Des élus du Front de Gauche (FDG) et donc présumés idéologiquement proches du mouvement de La France Insoumise (FI) de Jean-Luc Mélenchon auraient, selon Le Figaro, quitté la salle de la mairie de la ville de Montfermeil en apprenant que le parvis de la mairie serait rebaptisé : « Parvis Colonel-Arnaud-Beltrame, officier de gendarmerie, 1973-2018, mort en héros, victime du terrorisme islamiste ».
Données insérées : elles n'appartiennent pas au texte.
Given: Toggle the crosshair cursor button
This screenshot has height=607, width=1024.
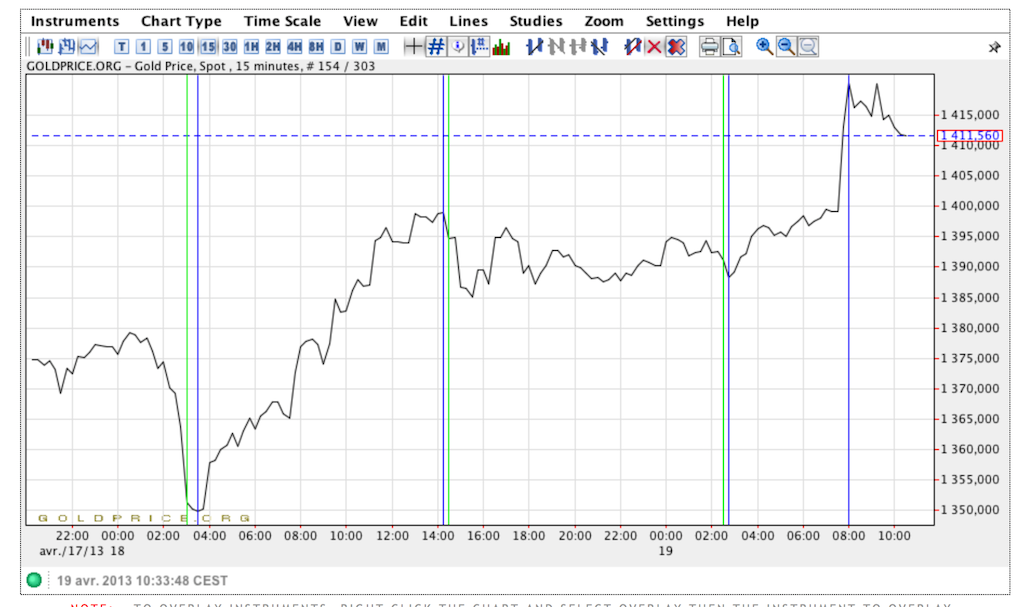Looking at the screenshot, I should point(413,46).
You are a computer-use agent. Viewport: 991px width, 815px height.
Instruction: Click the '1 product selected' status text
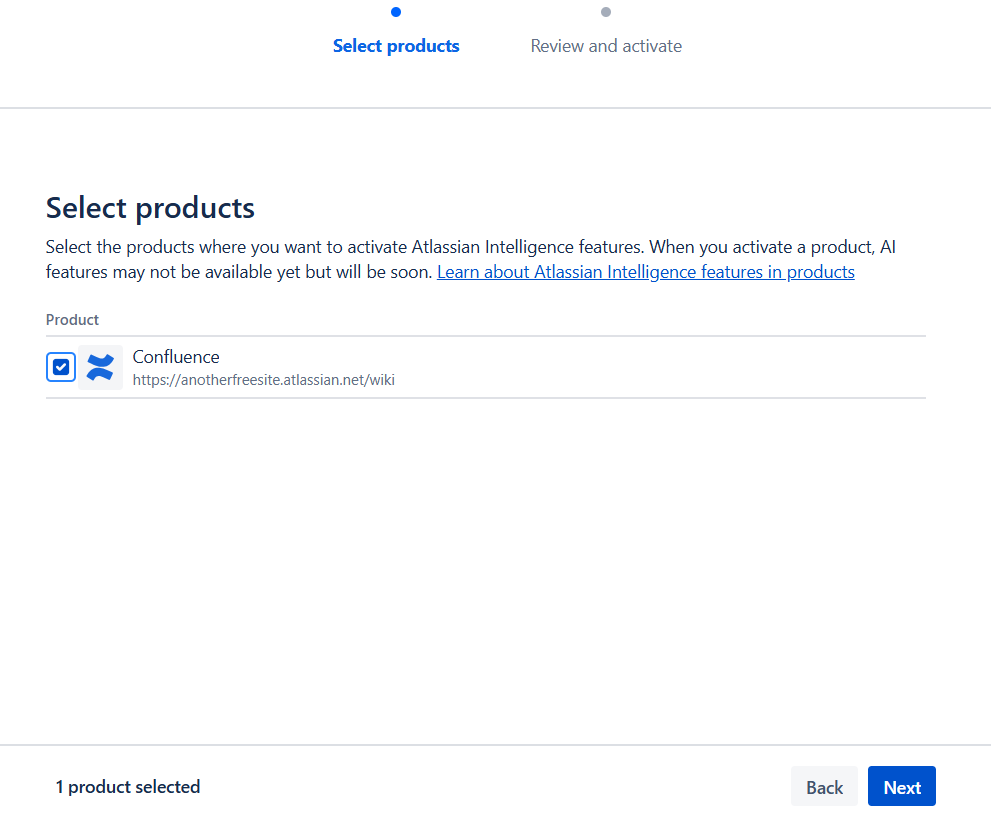[x=128, y=787]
Ce sont les mots « victime du terrorisme islamiste » – et donc la réalité elle-même – expressément souhaités – à l’instar de tous les Français ou presque – par le maire Xavier Lemoine, membre du Parti chrétien-démocrate (PCD) présidé par l’ex-député Jean-Frédéric Poisson qui poseraient problème. Selon ces quelques élus d’opposition, une telle mention « détournerait » le sacrifice d’un héros de la nation en « arme de stigmatisation » voire en « amalgame islamophobe ».

Les réactions indignées des internautes français ont alors envahi les réseaux sociaux en quelques minutes. « Quelle forfaiture… C’est minable. Pour rappel, de nombreuses plaques à Paris indiquent « victime de la barbarie nazie », et personne n’y trouve à redire, » tweete l’un deux quand un autre ajoute « ils trouvent que le terme islamiste est islamophobe, ils n’ont donc aucune dignité ». D’un point de vue historique, « ces élus pourraient presque dissocier les SS du nazisme si on applique leur raisonnement, c’est dangereux ! » enchérit un troisième internaute.

Quoiqu’il en soit, nier la réalité islamiste de ce terrorisme semble exaspérer les Français en très grande majorité. A Neufchatel-Hardelot, à Maisons-Lafitte, à Nice, à Rochefort-du-Gard comme en des centaines d’autres lieux en France, le nom d’Arnaud Beltrame est désormais affiché ; preuve que face à l’apathie gouvernementale et à l’impéritie de l’exécutif, les élus locaux comme la quasi-totalité des citoyens Français rejettent l’islamisme et célèbrent son plus parfait contraire.

Si la recherche de héros est une « faiblesse » d’un point de vue psychologique, elle peut aussi annoncer le début d’une prise de conscience collective du danger qui pèse sur la France, sur la Liberté et sur son mode de vie. Arnaud Beltrame, par son geste, a en quelque sorte appelé à la mobilisation générale, à la Résistance face aux ennemis de la Liberté ; des mots que même le très politiquement correct président de la République Emmanuel Macron avait employés à l’occasion de l’hommage national rendu en son honneur.